[Source records]
=== Section Start ===

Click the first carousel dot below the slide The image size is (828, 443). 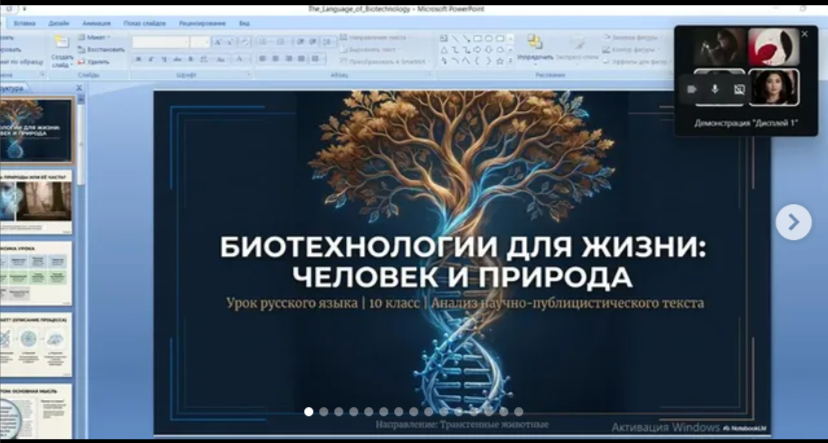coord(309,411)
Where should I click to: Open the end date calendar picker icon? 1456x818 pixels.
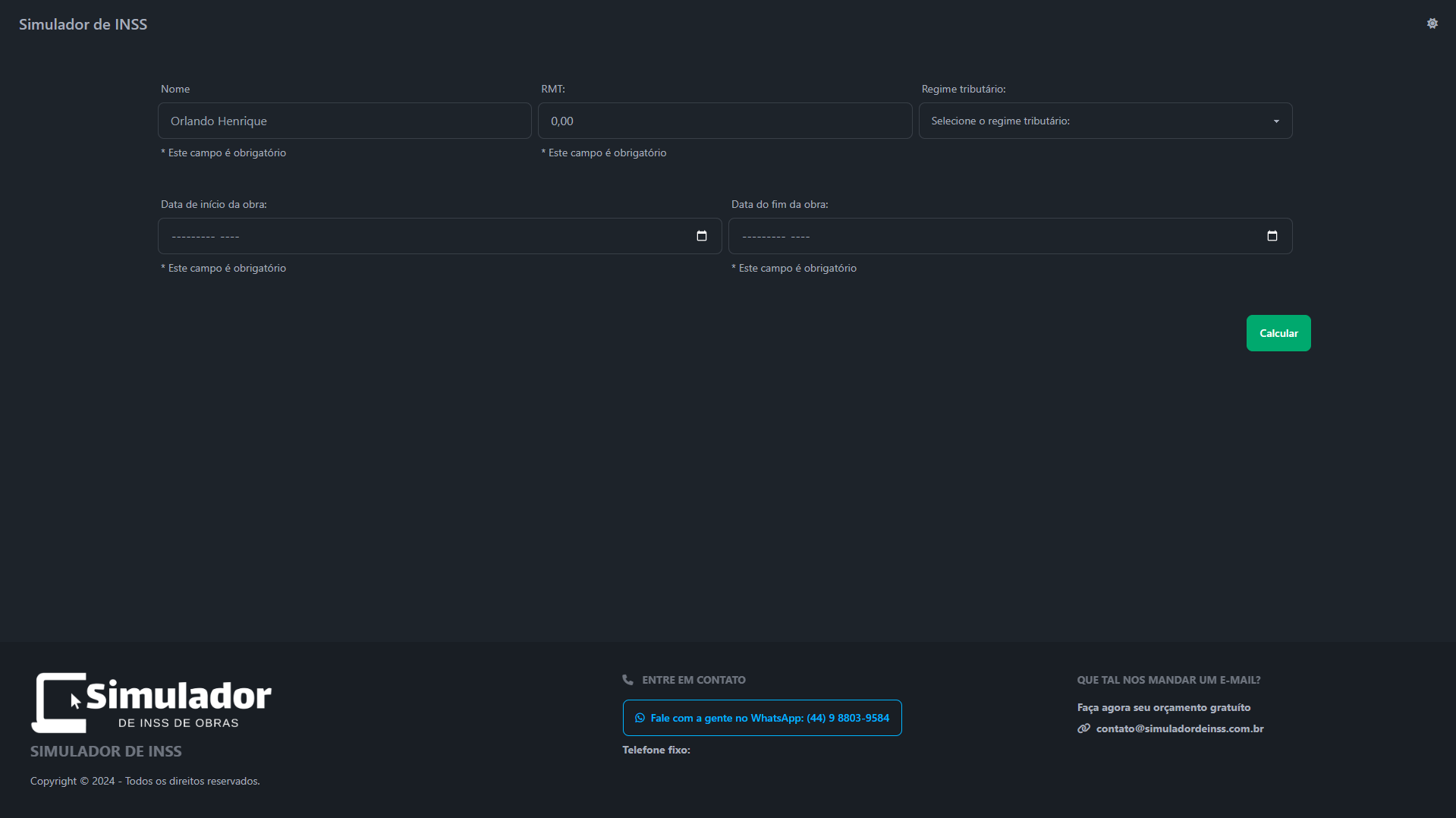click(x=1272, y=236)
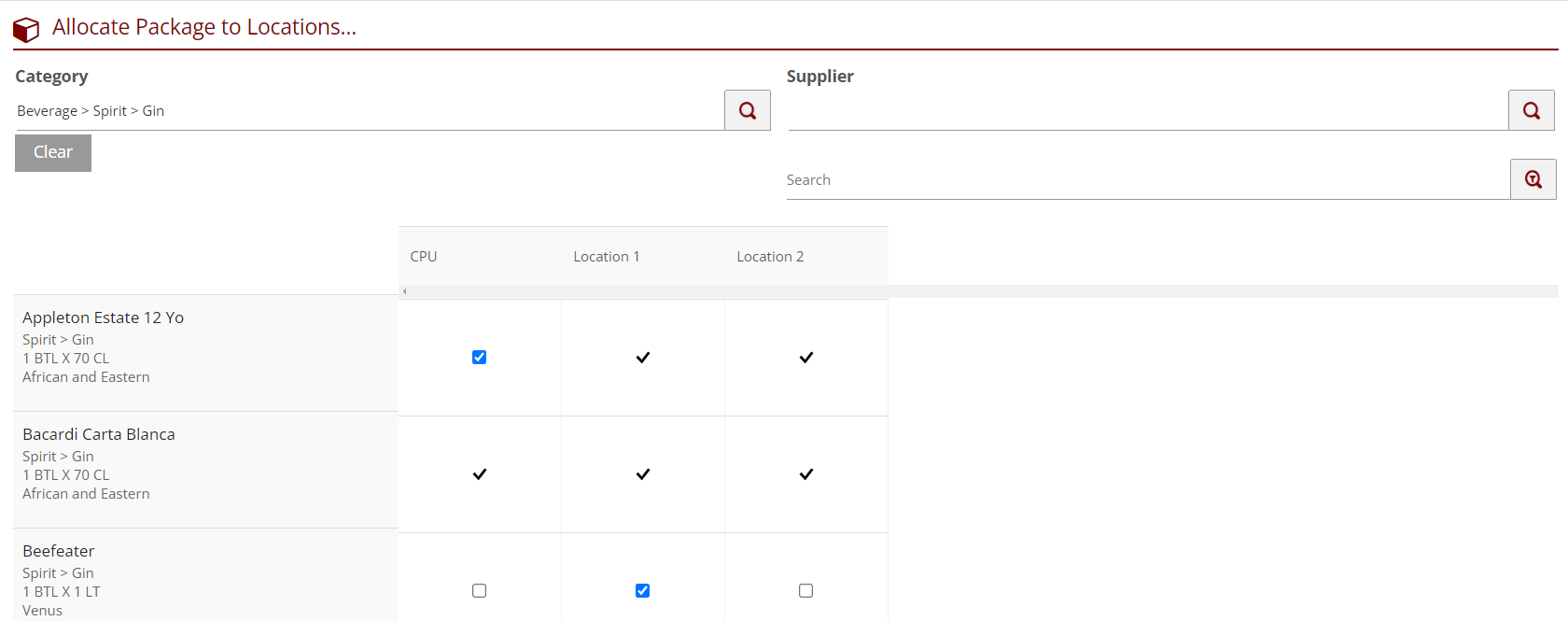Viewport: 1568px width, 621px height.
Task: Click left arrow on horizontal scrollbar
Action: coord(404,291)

=== Section End ===

Where the line containing "Where should I" appears in the records above, begin copying and continue exactly through the last line, with nothing else; omit every picture.

Where should I click to: Open the end date calendar picker icon? 1456x818 pixels.
click(x=1272, y=236)
Viewport: 1568px width, 621px height.
Task: Click left arrow on horizontal scrollbar
Action: coord(404,291)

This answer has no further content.